Cheb Khaled accusato di plagio per la canzone “Didi”

Il cantante algerino naturalizzato francese, Hadj Brahim Khaled è stato condannato per plagio dalla giustizia francese ai danni della canzone “Didi”.

Khaled è noto per il suo genere “pop rai” (una commistione tra la musica nordafricana, quella spagnola e in particolare quella francese con artisti anglosassoni quali i Beatles, Elvis Presley, James Brown, Johnny Hallyday ma anche Bob Marley).

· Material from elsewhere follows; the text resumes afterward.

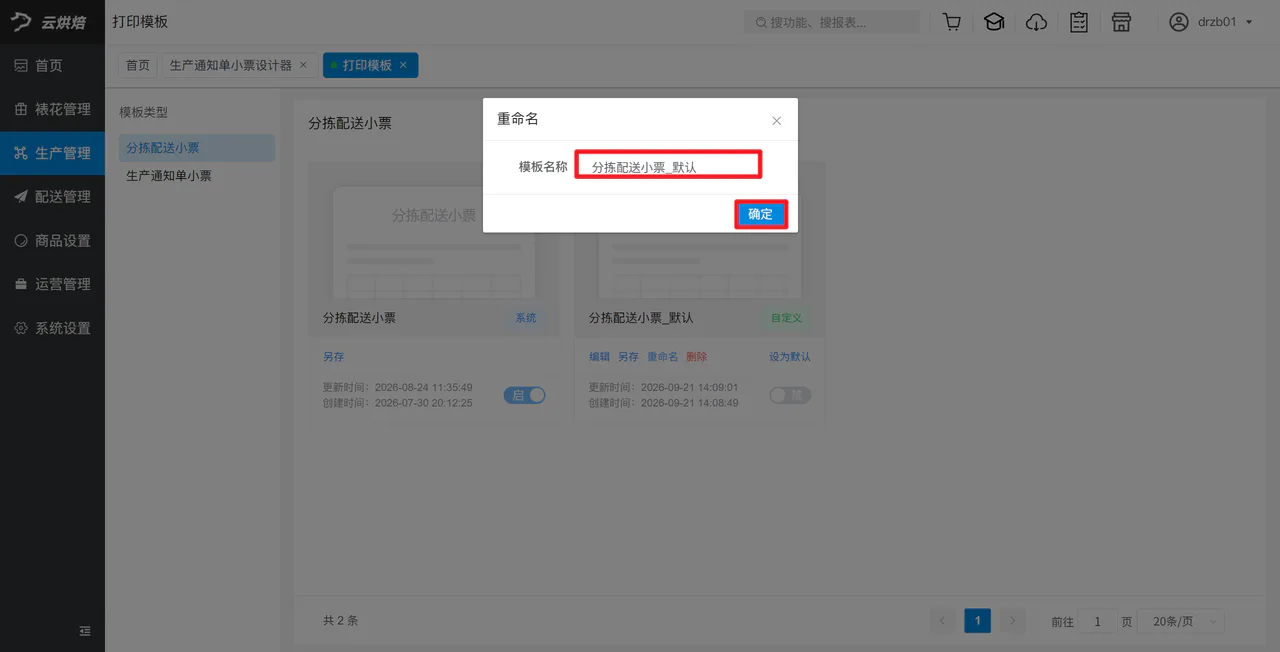Open the drzb01 user account dropdown

(x=1211, y=22)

Divenuto famoso al grande pubblico grazie al suo disco ” Kutche” (1987), prodotto dalla Barclay a Los Angeles, è stato il primo successo planetario di genere raï, soprattutto in seguito all’uscita del singolo “Didi”. Oggi, a distanza di anni, il re della musica rai ha visto il suo destino tingersi di una grave accusa di plagio: secondo il tribunale di Parigi, per la sua grande hit dei primi anni Novanta “Didi”, Khaled si ispirò “un po’ troppo” a un autore algerino di nome, Cheb Rabah. “Si trattava di un successo basato sulla menzogna” queste le parole delle stesso Rabah, alle quali i legali di Khaled hanno risposto dichiarando di voler fare, presto, appello.